Problem details —
Please keep to the lines below from the one with "The height and width of the screenshot is (435, 1568)." through the one with "Task: Increase Payment Amount with up arrow", and restate them word for word, ends included.

Task input —
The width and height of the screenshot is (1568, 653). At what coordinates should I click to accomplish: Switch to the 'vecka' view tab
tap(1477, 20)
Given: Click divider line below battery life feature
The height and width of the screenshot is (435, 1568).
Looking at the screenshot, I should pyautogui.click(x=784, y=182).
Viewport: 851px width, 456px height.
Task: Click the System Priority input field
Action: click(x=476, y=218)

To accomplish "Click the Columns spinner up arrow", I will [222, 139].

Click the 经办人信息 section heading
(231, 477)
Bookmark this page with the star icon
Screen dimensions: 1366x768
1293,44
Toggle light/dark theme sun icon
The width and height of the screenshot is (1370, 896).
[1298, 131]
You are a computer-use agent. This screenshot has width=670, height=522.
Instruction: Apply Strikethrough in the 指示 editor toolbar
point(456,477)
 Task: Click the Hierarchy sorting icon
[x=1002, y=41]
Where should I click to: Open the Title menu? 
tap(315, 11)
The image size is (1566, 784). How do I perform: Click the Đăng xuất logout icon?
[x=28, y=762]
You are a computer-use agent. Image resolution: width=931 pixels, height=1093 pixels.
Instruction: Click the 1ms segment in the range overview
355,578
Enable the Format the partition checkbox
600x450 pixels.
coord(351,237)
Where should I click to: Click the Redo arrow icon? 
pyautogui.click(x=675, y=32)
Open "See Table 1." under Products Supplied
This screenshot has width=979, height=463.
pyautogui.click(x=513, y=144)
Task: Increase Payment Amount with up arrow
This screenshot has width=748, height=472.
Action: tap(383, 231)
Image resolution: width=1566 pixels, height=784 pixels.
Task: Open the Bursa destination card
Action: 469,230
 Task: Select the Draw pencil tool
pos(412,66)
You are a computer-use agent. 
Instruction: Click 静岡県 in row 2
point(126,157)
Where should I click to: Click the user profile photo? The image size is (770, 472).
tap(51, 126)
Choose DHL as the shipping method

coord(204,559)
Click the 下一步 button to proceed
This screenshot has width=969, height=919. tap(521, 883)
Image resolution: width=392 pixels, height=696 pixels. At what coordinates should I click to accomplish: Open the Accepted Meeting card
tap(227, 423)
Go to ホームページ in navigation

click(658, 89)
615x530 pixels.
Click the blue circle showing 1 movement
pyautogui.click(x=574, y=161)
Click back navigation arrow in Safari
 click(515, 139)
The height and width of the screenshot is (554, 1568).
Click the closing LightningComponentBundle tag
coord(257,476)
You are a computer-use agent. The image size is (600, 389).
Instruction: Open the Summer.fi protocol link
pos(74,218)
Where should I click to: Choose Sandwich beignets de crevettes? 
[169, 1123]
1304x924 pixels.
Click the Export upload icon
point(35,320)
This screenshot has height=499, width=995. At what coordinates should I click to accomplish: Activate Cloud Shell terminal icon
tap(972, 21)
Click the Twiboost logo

Solution below —
The height and width of the screenshot is (435, 1568).
Looking at the screenshot, I should pyautogui.click(x=784, y=182).
Viewport: 851px width, 456px height.
Task: Click the System Priority input field
Action: click(x=476, y=218)

To accomplish "Click the Columns spinner up arrow", I will [222, 139].

Click the 经办人信息 section heading
(231, 477)
Bookmark this page with the star icon
Screen dimensions: 1366x768
1293,44
Toggle light/dark theme sun icon
The width and height of the screenshot is (1370, 896).
[1298, 131]
You are a computer-use agent. This screenshot has width=670, height=522.
Instruction: Apply Strikethrough in the 指示 editor toolbar
point(456,477)
 Task: Click the Hierarchy sorting icon
[x=1002, y=41]
Where should I click to: Open the Title menu? 
tap(315, 11)
The image size is (1566, 784). How do I perform: Click the Đăng xuất logout icon?
[x=28, y=762]
You are a computer-use agent. Image resolution: width=931 pixels, height=1093 pixels.
Instruction: Click the 1ms segment in the range overview
355,578
Enable the Format the partition checkbox
600x450 pixels.
coord(351,237)
Where should I click to: Click the Redo arrow icon? 
pyautogui.click(x=675, y=32)
Open "See Table 1." under Products Supplied
This screenshot has width=979, height=463.
pyautogui.click(x=513, y=144)
Task: Increase Payment Amount with up arrow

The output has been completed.